Ok, rant finished, comments welcome.
By the way, is the name Azriael already taken in the planescape setting, I’m thinking of giving it to the NPC I mentioned and wanted to check first.
I see where you're coming from.
The two Energy Planes are neutral, just like all the other Inner Planes. However, one is more appealing to the mortal folks than the other because of it's potential.
The Positive Energy Plane is the source of new life, rather than the end of it. It also fuels spells and powers that create or support life. It's hard not to have a better opinion of the stuff that saved your son from the dead book than the stuff that brought to unlife the bodak that put him there.
The Negative Energy Plane, however, saps life. It is the end of creation, and only appealing to masochistic or pessimistic berks like Dustmen and Doomguards. The only type of life it fuels is unlife, which is an abomination and perversion of life. Mindless undead like zombies and skeletons are more like constructs, and thus neutral, but are usually created by evil casters for evil purposes. Most good guys just don't care for the stuff. Other undead, such as the previously mentioned bodak, are naturally evil. Why? Because they fall outside of the natural order and wrack the previously living souls of the deceased with constant sorrow and pain, causing irreversible spiritual trauma that fosters evil.
So although the two planes themselves are neutral, their uses and their [few] inhabitants are swayed toward one side or the other.
There's a similar situation going on with water and fire, although to a lesser degree. Water and fire are both useful to the cosmos. They can also support life and take it away.
You can drown in water, you can drink too much of it, and entire nations can be swept away by enough of it. However, it is also a necessary component of life.
Fire burns. It also grants heat in the cold and light in the darkness.
Why is it, then, that people fear fire but not water? Even those that live with the sea say the water supports life but it's the 'storm' that kills. People use fire, candles and campfires and the like, but they use it sparingly and with much care. They fear it because it can easily get out of control.
Thus, we see the Plane of Fire as hellish but the Plane of Water as serine. Thus, the majority of the main inhabitents of Fire are evil (Efreet, Salamanders, etc.) while Water retains a neutral appearance (Marids, tritons, etc.). Again, the situation isn't as black and white as that with the energy planes, but it's still there.

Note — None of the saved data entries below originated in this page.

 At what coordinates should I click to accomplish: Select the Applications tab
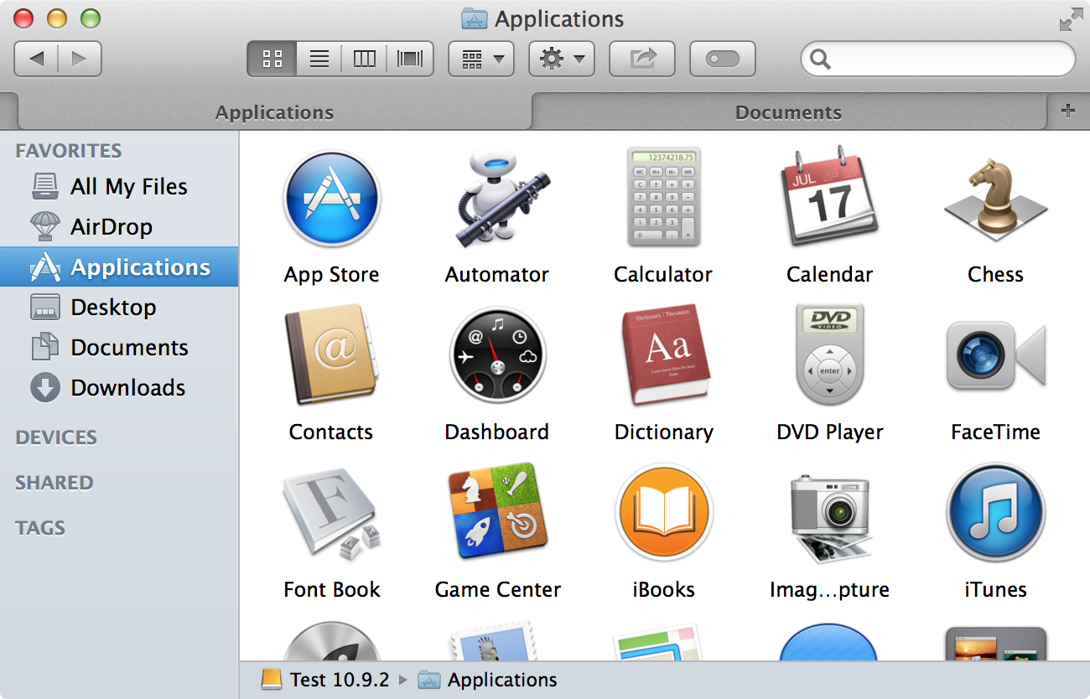pos(274,112)
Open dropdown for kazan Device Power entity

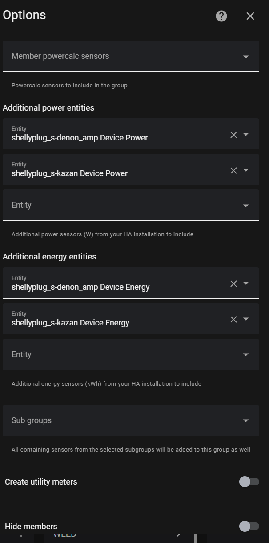tap(245, 170)
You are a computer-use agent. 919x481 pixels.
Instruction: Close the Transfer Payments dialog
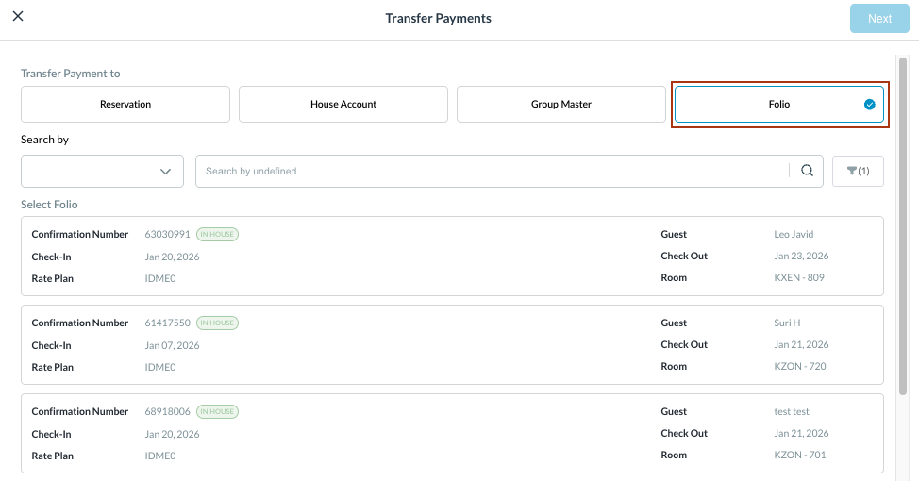click(18, 17)
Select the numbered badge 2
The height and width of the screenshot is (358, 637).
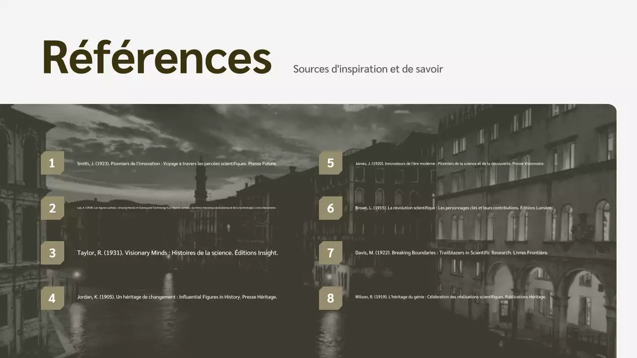click(x=52, y=208)
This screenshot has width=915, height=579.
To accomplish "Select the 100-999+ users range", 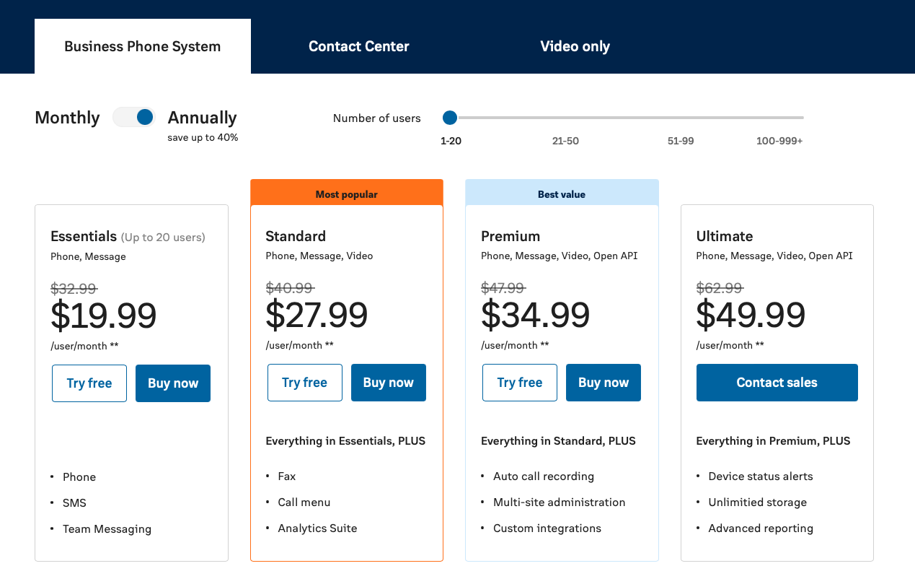I will (779, 141).
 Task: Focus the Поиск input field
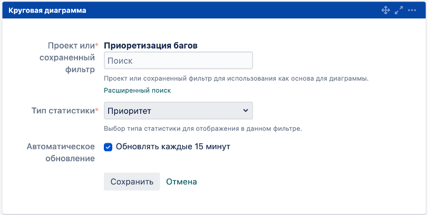coord(178,61)
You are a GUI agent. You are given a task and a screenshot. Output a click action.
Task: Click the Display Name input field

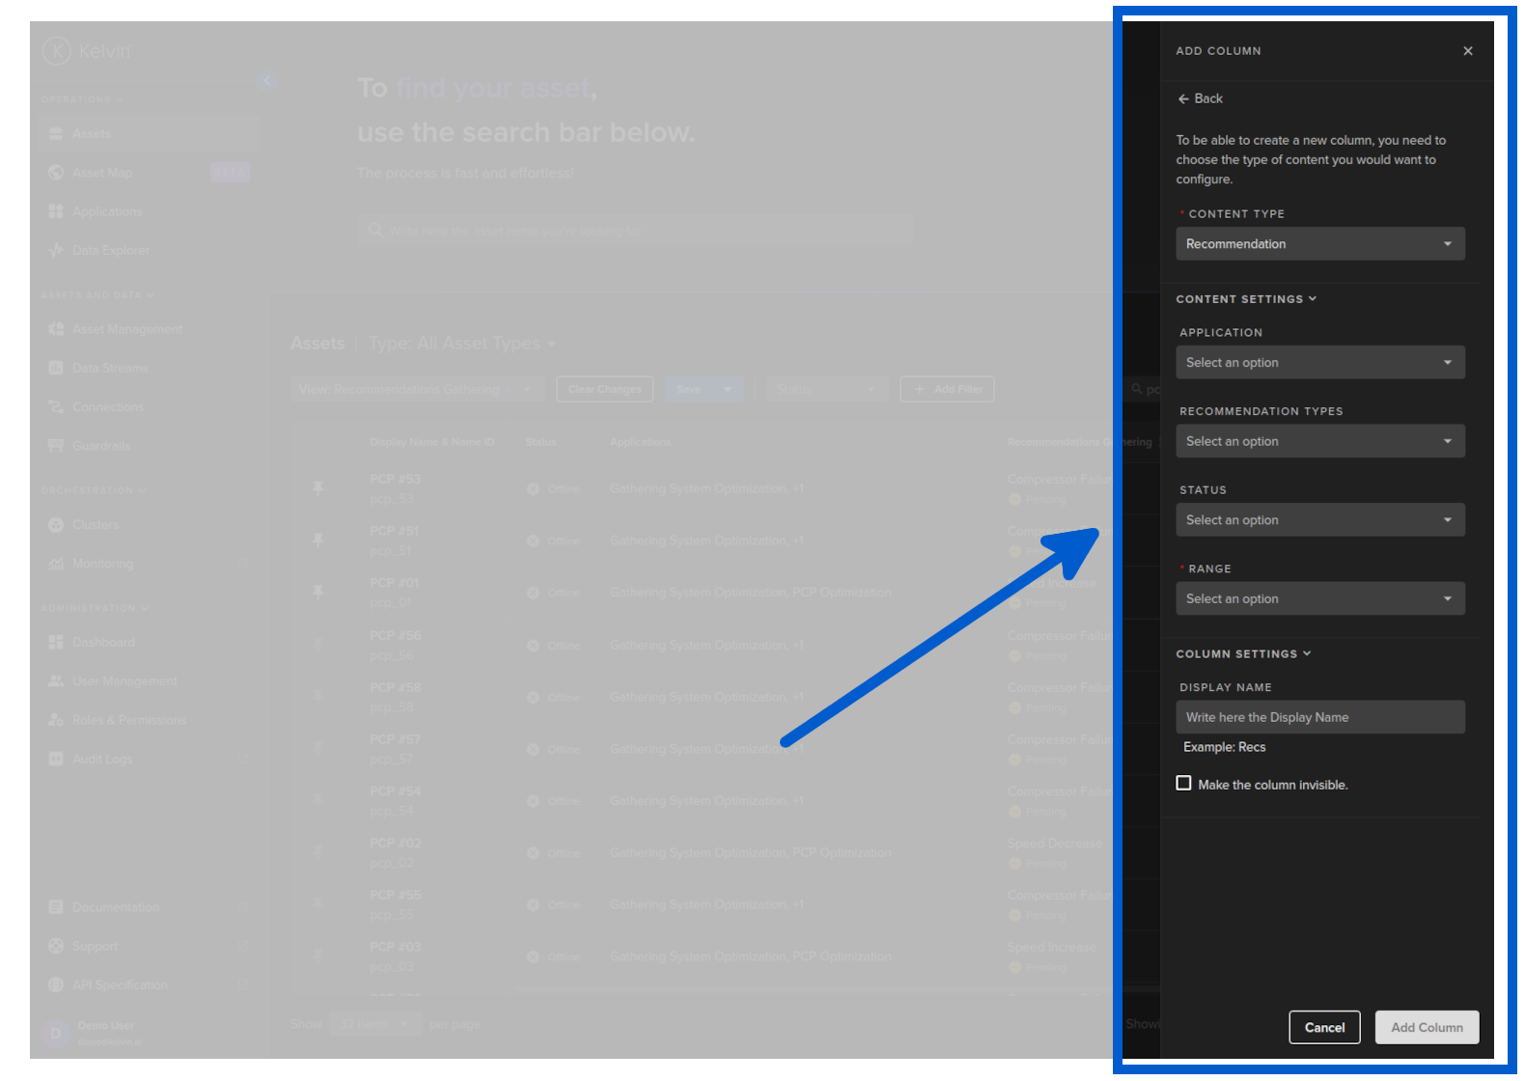coord(1319,717)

In regards to vermin, I completely agree with you. I have always disagreed with the non-good or evil requirements for vermin related prestige classes such as those in Savage Species and Book of Vile Darkness (respectively). Thankfully, most vermin monsters are neutral, just like animals. They're no more evil for eating a field of crops or poisoning a person than is a rabbit or a platypus (yes, that's the only mammal with poison that I could come up with off the top of my head). I guess, because most people have a natural aversion to bugs, that belief is so widespread that vermin deities usually end up being evil. That would be the only way I can see that working. It still doesn't explain the non clerical vermin prestige classes having to be evil, but perhaps the societies that train them are evil. Who knows?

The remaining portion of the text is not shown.